Memórias à espera

Estou de mudança para um apartamento menor. Tenho que me desfazer de um montão de coisas. Hoje enfrentarei, sem muita coragem, meus tesouros — para dar uma batida, como dizia mamãe. Nem sei mais o que eu mantive guardado por tanto tempo. Sei que são objetos especiais.

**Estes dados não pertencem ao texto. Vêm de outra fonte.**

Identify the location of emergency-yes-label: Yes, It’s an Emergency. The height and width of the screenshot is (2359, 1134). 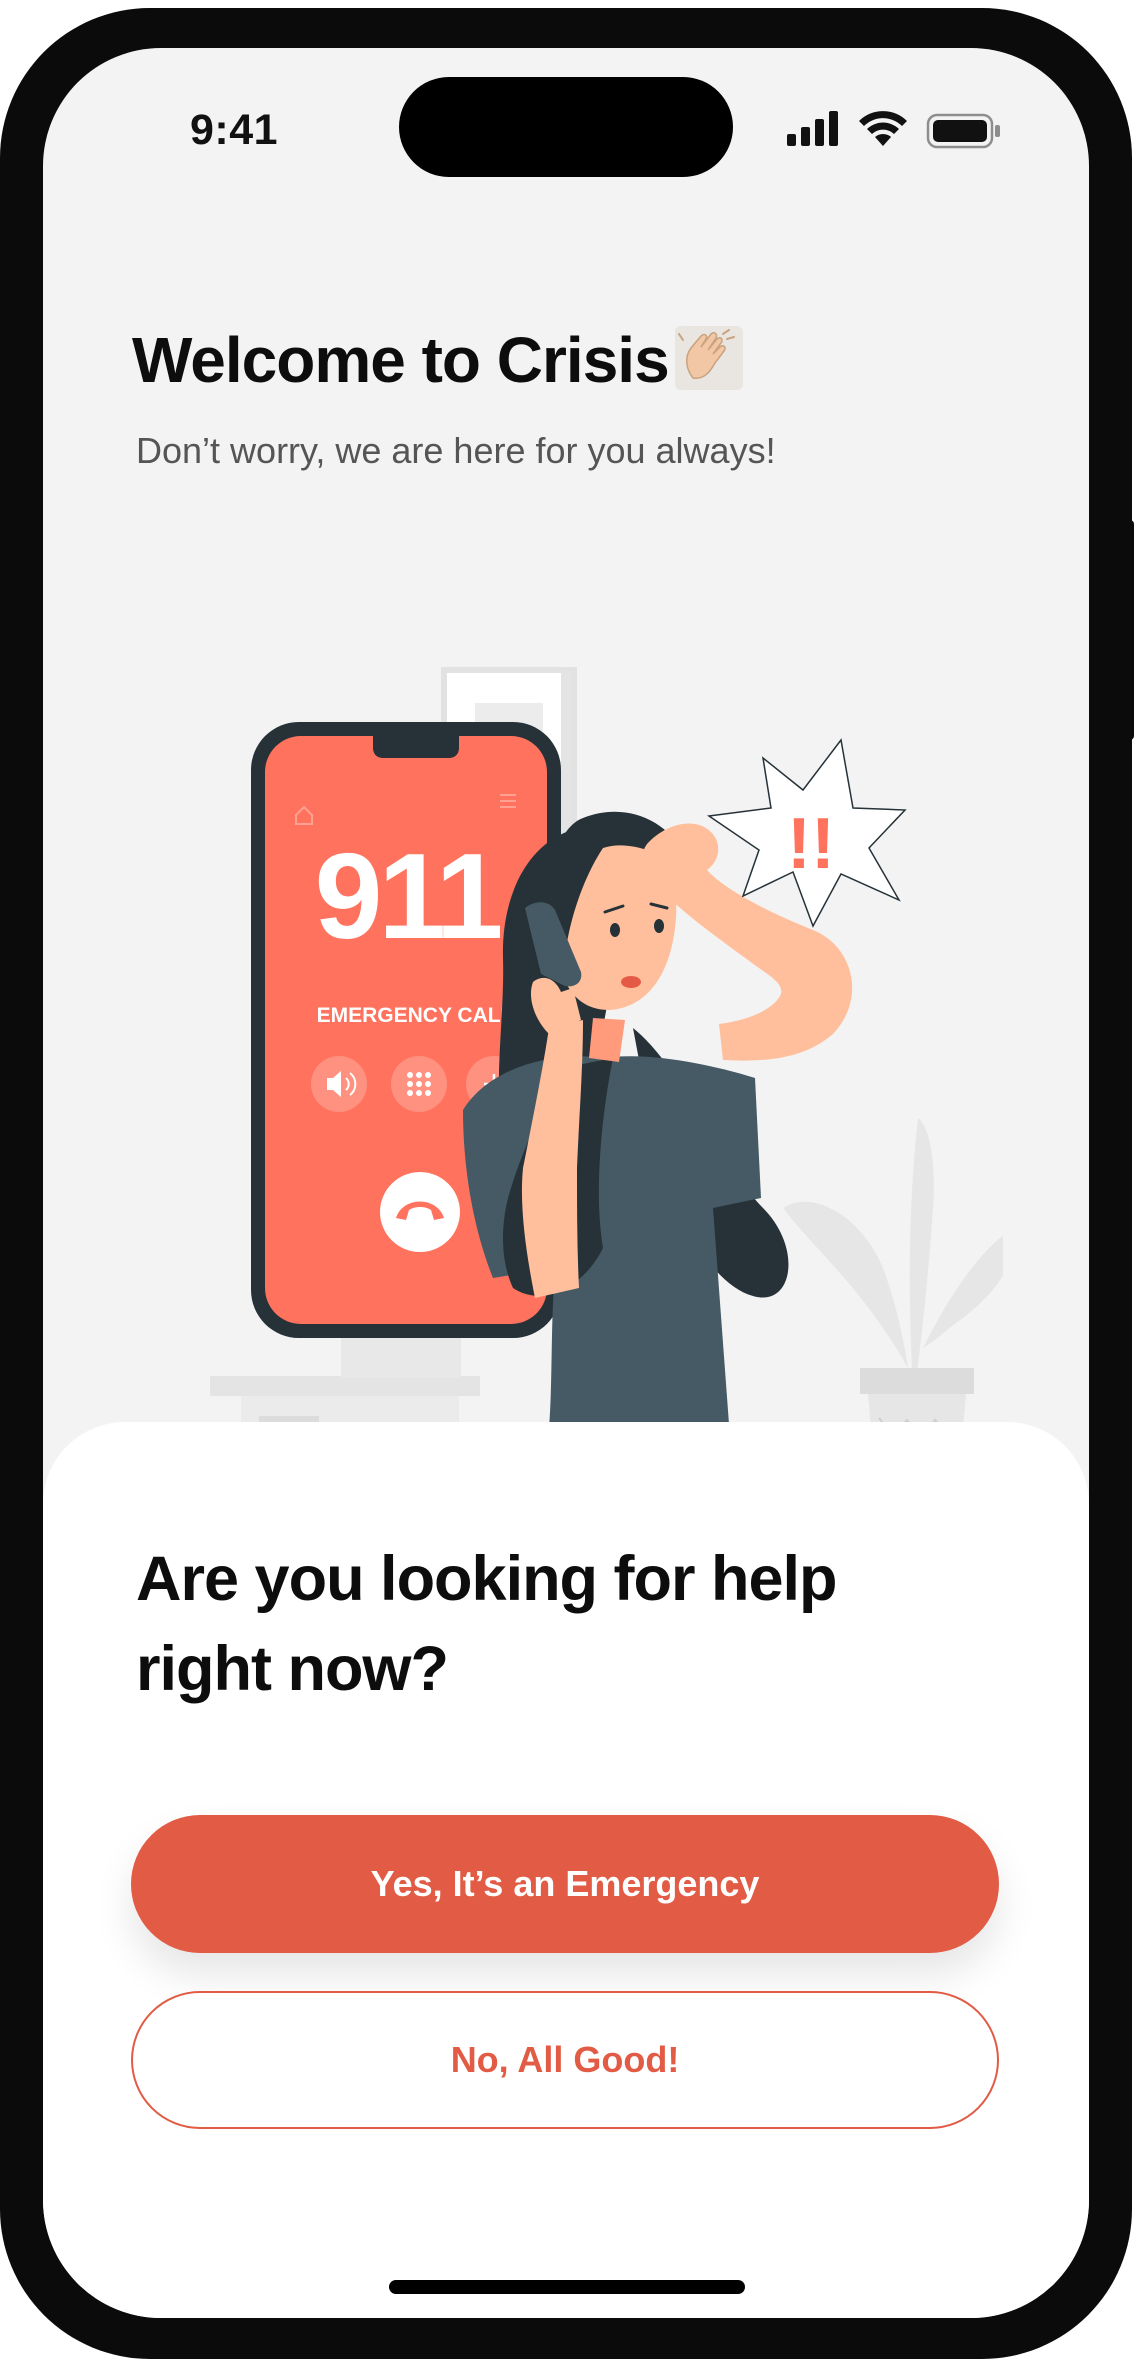
(565, 1884).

Assim que abri a caixinha dos mementos, me derreti toda: decalques, borrachinhas, jogo do mico, dados, um missal em Latim de capa nacarada, um ioiô, um postal de Malta …Sempre quis ter minhas memórias inteirinhas para nunca esquecer de nada. Lembro que na adolescência passava horas entretida com minhas preciosidades. Cada uma que eu pegava me dava carinho, calor. Minha mãe achava que era mania boba, então eu escondia meus amores no meu armário. Num dia de faxina, voltei do colégio e a vi escarafunchando meus pertences. Ela me olhou e disse Tua caixa de Pandora, não é? Eu não entendi nada.

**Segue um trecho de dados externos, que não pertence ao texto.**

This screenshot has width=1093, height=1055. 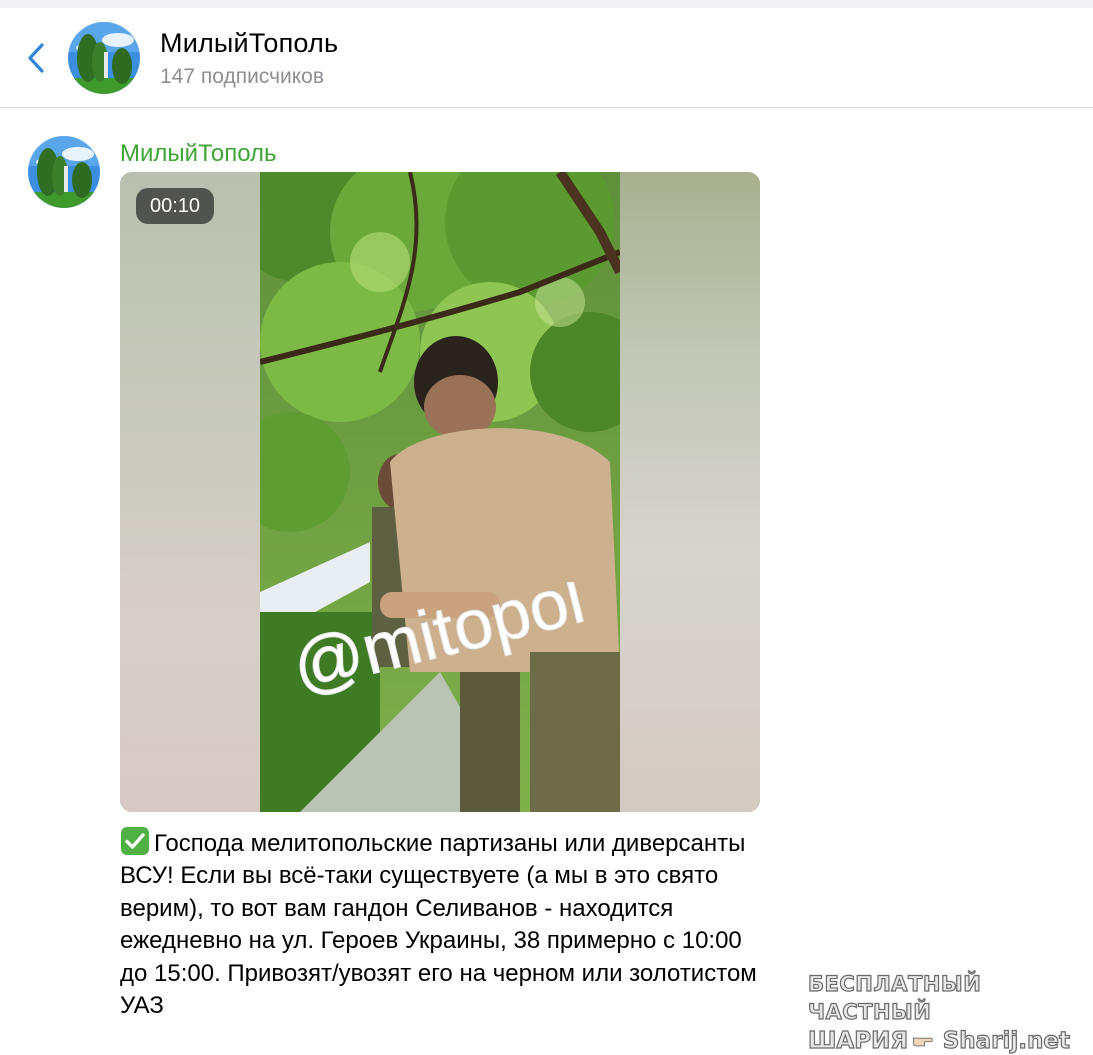 What do you see at coordinates (923, 1042) in the screenshot?
I see `pointing-hand-icon` at bounding box center [923, 1042].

Com raiva, me sentindo invadida, corri para o meu tio, nosso vizinho, que foi maravilhoso. Me falou de Mitologia Grega, explicando que a primeira mulher que Zeus enviou à Terra, Pandora, desobedeceu as ordens do Titã e abriu a caixa que carregava.  Dentro dela, os deuses tinham colocado um arsenal de desgraças: a discórdia, a guerra, a inveja, a dor e todas as doenças do corpo e da mente. Lá embaixo, bem no fundo, havia um dom oculto: a esperança, que não pôde sair, pois, Pandora, assustada, fechou tudo rapidamente. Fiquei chocada com essa história terrível. O quê meus badulaques tinham a ver com desgraças? Só tinha objetos amados que me faziam bem. Tentei falar disso com mamãe. Ela me interrompeu com: Pelo menos aprendeste algo de mitologia. Assunto encerrado.

Ah, mas eu reabro o assunto a cada visita à caixinha de mementos. Acabei de encontrar algo muito especial: uma anotação num pedacinho de papel, com minha letra rococó. A emoção me levou às lágrimas. Voltei ao dia em que, na casa de meu tio, fui ao banheiro e logo notei algo diferente: um versinho colado no aquecedor a gás. Era a época de aquecedores dentro do banheiro. Antes do banho se acendia o piloto, se ajustava a alavanca de temperatura e voilá, banho quente garantido. Meu tio, cansado de encontrar o aquecedor com o piloto aceso, tinha escrito:

SE VOCÊ TEM ALERGIA AO BANHO DE ÁGUA FRIA,

TOME UM QUENTE SEM TEMOR.

MAS, AO SAIR DO CHUVEIRO, PENSE NO MEU DINHEIRO

E DESLIGUE O AQUECEDOR.

Ah! Que lembrança boa! Versinho que motivou muitas risadas, mas que resolveu definitivamente o problema.

É, as boas memórias não nos deixam, nos esperam em nossas caixinhas.